Digital Deputy News Editor


Smell of ‘rotten eggs’ over Gauteng will go away soon – air quality officer

Government is looking into making hydrogen sulphide a criteria pollutant but it has not yet been declared as such because it does not necessarily make people sick, says Jacob Legadima.


Gauteng provincial air quality officer Jacob Legadima says the “suphur smell” – as currently being experienced by Gauteng residents – is nothing to worry about, and will go away in time.

According to Legadima, what is being experienced is not necessarily a “sulphur smell” but the smell of hydrogen sulphide gas – which smells like rotten eggs – and is now being experienced due to air dispersion.
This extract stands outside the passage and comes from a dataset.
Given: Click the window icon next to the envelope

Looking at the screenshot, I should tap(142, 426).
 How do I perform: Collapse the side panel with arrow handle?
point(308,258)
“In the last three weeks we’ve been having more rain, and the weather is changing. One of the factors that influence air pollution is wind speed, direction, pressure and the temperature,” said Legadima.

Where does it come from?

Those who have been experiencing the smell pointed at Mpumalanga power plants as the source of the smell that has caused headaches in some people.

While Legadima did not point to a certain direction, he mentioned refineries – especially petroleum refineries that use crude oil and arch furnaces where coal is used – as the culprits.

“It might come from chimneys where they burn hydrogen sulphide. We’ve been having more rain in the last three weeks so you might find that there are challenges from those refineries.”

According to Legadima, the province is experiencing what is called temperature inversion, where the cold air from the top of the atmosphere presses the warm air to ground level.

Once it presses the warm air to ground level, the gas from the chimneys does not go up, it goes straight and spreads on the ground level, hence people experience the smell.

Is it harmful?

Legadima said government was looking into making hydrogen sulphide a criteria pollutant, but it has not yet been declared as such because it does not necessarily make people sick.

“It’s a nuisance, but not necessarily harmful because the concentration is not as high,” said Legadima.

“It’s going to go away, because it is already in the atmosphere. Two elements have bonded together – hydrogen and sulphur. Sulphur has high electronegativity compared to hydrogen, it cannot be broken easily – even by the UV [ultraviolet] rays from the sun.

“Over some time, I can’t say tomorrow or in three weeks’ time because the weather is changing – it’s just a matter of weather conditions, it will go away because the weather is changing.”